Tausende Neonazis wollen heute in Dresden einen „Trauermarsch“ [Allein für die Anführungszeichen gehört dieser Schreiberling von oben bis unten vollgekotzt!] begehen – und so Deutschlands historische Verbrechen relativieren.

Wieder so eine lächerliche Phrase, die nur den hohlen geistigen Konformismus ihres Urhebers entlarvt: „Deutschlands historische Verbrechen relativieren“, d.h. in Beziehung zur Zerstörung Dresdens setzen – das ist genau das, was die Teilnehmer des Trauermarsches nicht wollen! Nicht sie behaupten, Dresden sei schlimmer als Auschwitz; Auschwitz wird von ihnen gerade nicht thematisiert – wohl aber von der Journaille und der etablierten Politik, die an Dresden – wenn überhaupt – jedenfalls nicht denken kann, ohne ein „Ja. aber Auschwitz…“ anzuhängen.

Erstaunlich nur der Kontrast zwischen dieser Aneinanderreihung von menschenverachtenden Geschmacklosigkeiten und der Sensibilität und dem Verständnis, das dieselben Medien alljährlich im August den japanischen Gedenkfeiern in Hiroshima und Nagasaki entgegenbringen – selbstredend ohne auf das Nanking-Massaker oder ähnliche Verbrechen Japans zu verweisen.

Das ist nicht etwa Schizophrenie: Das ist die notwendige Folge jener geistigen Abhängigkeit vom Nationalsozialismus, in die man sich begibt, wenn man ihn zur Negativfolie für Alles und Jedes macht, weil man „aus der Geschichte gelernt hat“, dass das NS-Regime das absolut Böse war, und dass deshalb nur das genaue Gegenteil dessen, was die Nazis praktiziert haben, moralisch geboten sein kann. Das bedeutet, deutlich: „Aus der Geschichte gelernt“ hat, wer das eigene Volk für lebensunwert und die eigenen Landsleute für Untermenschen hält, deren massenhafte Tötung daher nicht betrauert werden darf, jedenfalls nicht ohne allgegenwärtige Relativierung. Die Antideutschen und ihr „Bomber-Harris, do it again!“ bringen nur auf den Punkt, was die deutschen Müll-Eliten tagein, tagaus über ihre Sender verkünden lassen.

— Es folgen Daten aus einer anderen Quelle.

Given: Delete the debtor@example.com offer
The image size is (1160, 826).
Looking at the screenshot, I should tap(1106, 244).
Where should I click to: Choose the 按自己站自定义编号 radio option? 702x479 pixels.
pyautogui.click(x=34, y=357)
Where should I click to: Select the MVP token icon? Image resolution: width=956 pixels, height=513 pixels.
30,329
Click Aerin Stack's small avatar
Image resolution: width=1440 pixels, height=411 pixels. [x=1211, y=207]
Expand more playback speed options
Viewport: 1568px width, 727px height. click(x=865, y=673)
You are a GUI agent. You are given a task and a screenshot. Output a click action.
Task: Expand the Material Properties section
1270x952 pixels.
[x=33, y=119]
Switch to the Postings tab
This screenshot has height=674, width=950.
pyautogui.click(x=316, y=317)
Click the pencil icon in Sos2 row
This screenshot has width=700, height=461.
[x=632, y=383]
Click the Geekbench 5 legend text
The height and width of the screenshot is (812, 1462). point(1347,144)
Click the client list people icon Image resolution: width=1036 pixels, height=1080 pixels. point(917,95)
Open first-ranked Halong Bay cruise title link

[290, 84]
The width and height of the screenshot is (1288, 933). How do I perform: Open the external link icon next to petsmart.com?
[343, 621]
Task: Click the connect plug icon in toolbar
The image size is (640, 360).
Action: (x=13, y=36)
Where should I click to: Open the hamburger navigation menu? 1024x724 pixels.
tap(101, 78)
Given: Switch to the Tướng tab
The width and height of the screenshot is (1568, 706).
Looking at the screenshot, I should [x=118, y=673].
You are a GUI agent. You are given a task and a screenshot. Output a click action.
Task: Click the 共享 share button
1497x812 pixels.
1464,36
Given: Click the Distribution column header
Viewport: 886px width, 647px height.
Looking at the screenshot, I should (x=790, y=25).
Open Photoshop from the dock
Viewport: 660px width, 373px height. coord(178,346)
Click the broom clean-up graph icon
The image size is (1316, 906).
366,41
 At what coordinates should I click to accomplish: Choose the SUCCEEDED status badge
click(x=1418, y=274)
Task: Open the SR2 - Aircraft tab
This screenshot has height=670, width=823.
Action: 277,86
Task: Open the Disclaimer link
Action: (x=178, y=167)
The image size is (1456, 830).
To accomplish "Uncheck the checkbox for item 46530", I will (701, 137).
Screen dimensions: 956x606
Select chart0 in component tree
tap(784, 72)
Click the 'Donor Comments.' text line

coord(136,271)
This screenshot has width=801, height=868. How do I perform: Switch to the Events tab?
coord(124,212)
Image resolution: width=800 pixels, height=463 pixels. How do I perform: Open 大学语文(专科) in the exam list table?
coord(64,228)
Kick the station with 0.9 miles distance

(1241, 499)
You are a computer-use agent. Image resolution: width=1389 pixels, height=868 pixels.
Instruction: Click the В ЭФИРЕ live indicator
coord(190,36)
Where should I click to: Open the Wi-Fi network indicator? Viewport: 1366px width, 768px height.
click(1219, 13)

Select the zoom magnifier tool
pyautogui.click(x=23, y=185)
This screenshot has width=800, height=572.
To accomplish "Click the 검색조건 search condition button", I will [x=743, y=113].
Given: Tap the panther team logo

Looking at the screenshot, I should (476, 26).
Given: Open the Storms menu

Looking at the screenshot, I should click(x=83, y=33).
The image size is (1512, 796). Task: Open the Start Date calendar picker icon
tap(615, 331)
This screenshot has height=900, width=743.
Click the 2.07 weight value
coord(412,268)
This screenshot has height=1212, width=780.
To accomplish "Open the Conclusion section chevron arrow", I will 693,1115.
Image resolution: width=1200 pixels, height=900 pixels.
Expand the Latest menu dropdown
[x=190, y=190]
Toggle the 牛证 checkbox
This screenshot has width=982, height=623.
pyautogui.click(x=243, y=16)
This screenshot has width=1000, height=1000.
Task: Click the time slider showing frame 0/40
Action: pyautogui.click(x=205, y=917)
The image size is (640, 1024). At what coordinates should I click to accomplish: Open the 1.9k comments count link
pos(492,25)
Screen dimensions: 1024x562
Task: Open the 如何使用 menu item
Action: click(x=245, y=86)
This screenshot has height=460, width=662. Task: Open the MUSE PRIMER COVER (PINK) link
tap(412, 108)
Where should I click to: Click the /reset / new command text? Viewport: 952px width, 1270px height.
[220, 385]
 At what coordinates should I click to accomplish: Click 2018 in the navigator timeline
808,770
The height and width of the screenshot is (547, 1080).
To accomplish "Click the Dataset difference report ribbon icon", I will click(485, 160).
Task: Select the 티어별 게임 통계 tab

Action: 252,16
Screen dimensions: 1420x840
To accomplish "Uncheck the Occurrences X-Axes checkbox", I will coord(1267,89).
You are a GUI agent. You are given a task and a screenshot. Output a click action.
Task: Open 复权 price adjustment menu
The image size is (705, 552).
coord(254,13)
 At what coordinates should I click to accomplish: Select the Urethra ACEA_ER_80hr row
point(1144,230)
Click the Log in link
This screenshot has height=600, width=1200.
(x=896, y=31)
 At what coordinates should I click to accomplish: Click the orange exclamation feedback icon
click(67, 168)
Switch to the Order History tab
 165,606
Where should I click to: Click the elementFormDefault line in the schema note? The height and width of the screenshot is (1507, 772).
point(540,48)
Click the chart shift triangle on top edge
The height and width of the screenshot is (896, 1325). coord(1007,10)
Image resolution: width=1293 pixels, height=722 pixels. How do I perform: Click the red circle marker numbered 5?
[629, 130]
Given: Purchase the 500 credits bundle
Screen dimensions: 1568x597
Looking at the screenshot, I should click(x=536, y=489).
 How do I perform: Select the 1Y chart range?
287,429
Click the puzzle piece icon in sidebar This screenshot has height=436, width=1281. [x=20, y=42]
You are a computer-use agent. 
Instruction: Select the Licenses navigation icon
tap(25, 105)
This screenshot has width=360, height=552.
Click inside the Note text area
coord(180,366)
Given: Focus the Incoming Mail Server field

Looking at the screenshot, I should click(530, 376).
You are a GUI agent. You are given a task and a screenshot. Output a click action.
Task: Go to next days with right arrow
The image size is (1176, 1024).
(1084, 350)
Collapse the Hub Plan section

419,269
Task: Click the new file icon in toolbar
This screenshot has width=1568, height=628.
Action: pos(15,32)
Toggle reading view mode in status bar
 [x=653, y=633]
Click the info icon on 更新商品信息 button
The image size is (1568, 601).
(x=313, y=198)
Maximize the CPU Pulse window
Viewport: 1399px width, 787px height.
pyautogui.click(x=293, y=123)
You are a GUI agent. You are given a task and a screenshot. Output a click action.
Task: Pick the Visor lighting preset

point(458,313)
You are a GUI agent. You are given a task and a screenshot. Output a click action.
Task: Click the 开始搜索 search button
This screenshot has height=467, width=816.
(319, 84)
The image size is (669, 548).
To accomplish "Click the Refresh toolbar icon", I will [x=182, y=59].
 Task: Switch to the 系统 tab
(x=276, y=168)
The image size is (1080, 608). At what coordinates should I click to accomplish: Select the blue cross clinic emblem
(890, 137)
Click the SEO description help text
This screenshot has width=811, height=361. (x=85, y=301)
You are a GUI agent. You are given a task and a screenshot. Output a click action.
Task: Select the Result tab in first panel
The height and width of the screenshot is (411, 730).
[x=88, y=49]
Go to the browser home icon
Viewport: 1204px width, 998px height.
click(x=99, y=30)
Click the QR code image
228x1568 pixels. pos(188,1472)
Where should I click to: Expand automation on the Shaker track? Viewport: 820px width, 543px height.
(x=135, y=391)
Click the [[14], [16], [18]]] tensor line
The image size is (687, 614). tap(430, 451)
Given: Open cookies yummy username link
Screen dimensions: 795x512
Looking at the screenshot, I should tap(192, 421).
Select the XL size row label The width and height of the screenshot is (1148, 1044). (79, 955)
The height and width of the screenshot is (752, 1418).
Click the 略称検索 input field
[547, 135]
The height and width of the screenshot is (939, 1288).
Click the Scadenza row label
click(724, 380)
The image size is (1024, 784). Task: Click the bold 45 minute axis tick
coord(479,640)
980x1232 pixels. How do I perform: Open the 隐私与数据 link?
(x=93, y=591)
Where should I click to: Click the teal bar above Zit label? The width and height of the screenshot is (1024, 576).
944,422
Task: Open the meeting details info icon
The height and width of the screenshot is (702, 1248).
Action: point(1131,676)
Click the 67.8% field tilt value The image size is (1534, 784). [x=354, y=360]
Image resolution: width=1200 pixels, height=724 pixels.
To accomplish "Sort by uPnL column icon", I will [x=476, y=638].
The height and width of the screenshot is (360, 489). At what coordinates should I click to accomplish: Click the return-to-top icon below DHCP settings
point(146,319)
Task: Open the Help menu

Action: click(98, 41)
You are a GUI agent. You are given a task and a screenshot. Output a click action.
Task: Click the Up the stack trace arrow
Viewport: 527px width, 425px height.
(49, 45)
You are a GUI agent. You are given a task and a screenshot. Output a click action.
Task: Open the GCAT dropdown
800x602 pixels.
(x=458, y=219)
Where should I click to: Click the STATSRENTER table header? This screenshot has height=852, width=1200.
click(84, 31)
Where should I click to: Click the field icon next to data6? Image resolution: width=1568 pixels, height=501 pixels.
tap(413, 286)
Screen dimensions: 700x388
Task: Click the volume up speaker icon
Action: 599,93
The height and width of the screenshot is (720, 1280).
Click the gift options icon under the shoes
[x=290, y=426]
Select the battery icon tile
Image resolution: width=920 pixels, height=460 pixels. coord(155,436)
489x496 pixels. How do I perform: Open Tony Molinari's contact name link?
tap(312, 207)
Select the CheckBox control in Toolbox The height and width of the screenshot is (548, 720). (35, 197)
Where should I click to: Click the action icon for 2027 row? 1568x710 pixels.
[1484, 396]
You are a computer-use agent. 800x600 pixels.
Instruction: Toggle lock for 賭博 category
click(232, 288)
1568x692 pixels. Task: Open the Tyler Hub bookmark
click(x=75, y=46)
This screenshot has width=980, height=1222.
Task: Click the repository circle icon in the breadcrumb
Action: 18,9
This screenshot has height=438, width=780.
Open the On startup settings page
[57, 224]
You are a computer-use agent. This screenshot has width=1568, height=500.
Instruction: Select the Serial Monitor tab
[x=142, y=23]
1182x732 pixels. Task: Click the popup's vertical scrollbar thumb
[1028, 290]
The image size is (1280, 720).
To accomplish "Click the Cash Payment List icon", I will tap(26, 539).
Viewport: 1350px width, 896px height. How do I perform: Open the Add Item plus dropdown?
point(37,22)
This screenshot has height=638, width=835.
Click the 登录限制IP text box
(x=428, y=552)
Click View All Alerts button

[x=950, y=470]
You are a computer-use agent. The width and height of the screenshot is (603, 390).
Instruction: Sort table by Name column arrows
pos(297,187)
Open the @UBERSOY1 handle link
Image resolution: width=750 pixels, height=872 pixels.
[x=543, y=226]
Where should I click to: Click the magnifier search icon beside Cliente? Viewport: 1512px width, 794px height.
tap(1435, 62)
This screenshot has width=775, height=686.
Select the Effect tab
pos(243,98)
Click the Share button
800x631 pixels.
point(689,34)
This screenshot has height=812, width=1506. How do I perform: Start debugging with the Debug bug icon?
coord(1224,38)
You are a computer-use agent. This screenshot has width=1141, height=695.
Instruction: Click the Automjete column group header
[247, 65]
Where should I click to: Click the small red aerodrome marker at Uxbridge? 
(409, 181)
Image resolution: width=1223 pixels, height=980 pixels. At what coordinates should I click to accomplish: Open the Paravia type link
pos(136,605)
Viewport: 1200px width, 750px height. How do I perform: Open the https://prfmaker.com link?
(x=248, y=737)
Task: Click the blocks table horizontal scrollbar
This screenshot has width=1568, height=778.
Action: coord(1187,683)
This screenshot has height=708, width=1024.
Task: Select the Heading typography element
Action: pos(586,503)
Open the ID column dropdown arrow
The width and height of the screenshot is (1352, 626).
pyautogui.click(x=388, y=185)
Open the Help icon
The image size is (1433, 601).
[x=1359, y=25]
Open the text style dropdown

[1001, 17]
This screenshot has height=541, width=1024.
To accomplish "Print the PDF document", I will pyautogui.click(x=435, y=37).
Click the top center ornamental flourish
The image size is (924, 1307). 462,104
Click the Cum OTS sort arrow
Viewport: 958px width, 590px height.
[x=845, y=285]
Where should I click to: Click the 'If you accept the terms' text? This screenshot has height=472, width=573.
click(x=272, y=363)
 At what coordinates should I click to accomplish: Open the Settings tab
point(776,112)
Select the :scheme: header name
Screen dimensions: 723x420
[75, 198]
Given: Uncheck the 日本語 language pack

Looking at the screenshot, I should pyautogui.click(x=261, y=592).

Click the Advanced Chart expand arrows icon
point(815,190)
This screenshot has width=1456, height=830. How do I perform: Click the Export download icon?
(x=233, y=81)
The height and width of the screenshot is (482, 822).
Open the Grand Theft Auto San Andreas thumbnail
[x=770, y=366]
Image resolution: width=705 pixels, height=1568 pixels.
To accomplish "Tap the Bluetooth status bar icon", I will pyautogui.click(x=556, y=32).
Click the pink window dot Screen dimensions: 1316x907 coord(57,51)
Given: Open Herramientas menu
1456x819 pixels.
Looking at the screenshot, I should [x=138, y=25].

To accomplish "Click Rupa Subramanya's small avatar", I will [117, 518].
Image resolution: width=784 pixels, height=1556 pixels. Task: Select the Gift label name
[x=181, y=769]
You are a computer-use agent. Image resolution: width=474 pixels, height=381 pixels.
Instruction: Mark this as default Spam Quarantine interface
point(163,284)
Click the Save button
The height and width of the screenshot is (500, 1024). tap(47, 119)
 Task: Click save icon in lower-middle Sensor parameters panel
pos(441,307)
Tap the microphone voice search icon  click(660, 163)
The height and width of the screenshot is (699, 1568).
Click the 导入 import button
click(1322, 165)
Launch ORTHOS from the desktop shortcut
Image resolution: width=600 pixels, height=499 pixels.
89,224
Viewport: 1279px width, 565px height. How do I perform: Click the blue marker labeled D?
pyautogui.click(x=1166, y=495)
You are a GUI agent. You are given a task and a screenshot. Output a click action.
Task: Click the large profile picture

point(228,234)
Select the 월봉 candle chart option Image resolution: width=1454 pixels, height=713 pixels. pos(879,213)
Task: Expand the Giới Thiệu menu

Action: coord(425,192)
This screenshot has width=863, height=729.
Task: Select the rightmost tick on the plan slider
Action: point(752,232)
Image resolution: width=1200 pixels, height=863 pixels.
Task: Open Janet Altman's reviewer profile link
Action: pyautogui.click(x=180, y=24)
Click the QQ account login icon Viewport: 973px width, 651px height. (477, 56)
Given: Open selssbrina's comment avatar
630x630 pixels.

Ausschreitungen werden erwartet.

Und natürlich braucht man nicht zu erwähnen, dass solche Ausschreitungen zwar regelmäßig vorkommen, aber in aller Regel von Linksextremisten ausgehen. So auch diesmal. Ich werde jetzt nicht jeden Satz dieses unsäglichen Geschreibsels auseinandernehmen; nur ein paar, tja, Höhepunkte:

(…)
Zudem wollen sie den Begriff Holocaust umdeuten: Fast genau vor fünf Jahren hatte der NPD-Abgeordnete Jürgen Gansel erstmals vom „Bomben-Holocaust“ gesprochen – im Landtag in Dresden.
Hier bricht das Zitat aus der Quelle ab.